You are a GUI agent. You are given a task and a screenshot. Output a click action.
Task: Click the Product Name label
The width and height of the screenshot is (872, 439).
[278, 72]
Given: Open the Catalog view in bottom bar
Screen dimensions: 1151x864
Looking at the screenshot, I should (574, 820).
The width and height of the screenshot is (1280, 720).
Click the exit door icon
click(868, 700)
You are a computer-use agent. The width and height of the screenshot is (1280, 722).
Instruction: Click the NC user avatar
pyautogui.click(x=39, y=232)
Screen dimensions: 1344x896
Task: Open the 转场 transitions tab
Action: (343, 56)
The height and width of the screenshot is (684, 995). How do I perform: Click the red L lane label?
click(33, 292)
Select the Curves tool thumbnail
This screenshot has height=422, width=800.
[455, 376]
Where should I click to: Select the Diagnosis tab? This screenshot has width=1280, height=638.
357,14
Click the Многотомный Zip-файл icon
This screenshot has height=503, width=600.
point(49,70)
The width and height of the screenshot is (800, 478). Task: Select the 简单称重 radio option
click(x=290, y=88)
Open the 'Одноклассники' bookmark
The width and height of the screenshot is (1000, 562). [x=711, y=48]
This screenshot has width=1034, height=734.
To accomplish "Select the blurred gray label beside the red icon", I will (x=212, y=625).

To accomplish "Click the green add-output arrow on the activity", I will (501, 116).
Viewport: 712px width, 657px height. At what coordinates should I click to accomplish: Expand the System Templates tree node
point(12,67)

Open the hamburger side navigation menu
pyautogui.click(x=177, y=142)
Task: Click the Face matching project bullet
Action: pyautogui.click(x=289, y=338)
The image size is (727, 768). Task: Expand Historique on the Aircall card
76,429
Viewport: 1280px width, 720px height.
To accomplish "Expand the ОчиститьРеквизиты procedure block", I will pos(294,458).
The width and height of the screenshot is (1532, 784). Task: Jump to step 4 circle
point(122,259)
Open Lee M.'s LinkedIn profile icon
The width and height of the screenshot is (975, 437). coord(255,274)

▸ WHAT YOU SHOULD DO: After locating the line that holds "This screenshot has height=503, width=600.", print it and each line after it through the end of the data, exactly as it stands.

▸ SOLUTION FOR THIS PROBLEM:
This screenshot has height=503, width=600.
point(49,70)
The width and height of the screenshot is (800, 478). Task: Select the 简单称重 radio option
click(x=290, y=88)
Open the 'Одноклассники' bookmark
The width and height of the screenshot is (1000, 562). [x=711, y=48]
This screenshot has width=1034, height=734.
To accomplish "Select the blurred gray label beside the red icon", I will (x=212, y=625).

To accomplish "Click the green add-output arrow on the activity", I will (501, 116).
Viewport: 712px width, 657px height. At what coordinates should I click to accomplish: Expand the System Templates tree node
point(12,67)

Open the hamburger side navigation menu
pyautogui.click(x=177, y=142)
Task: Click the Face matching project bullet
Action: pyautogui.click(x=289, y=338)
The image size is (727, 768). Task: Expand Historique on the Aircall card
76,429
Viewport: 1280px width, 720px height.
To accomplish "Expand the ОчиститьРеквизиты procedure block", I will pos(294,458).
The width and height of the screenshot is (1532, 784). Task: Jump to step 4 circle
point(122,259)
Open Lee M.'s LinkedIn profile icon
The width and height of the screenshot is (975, 437). coord(255,274)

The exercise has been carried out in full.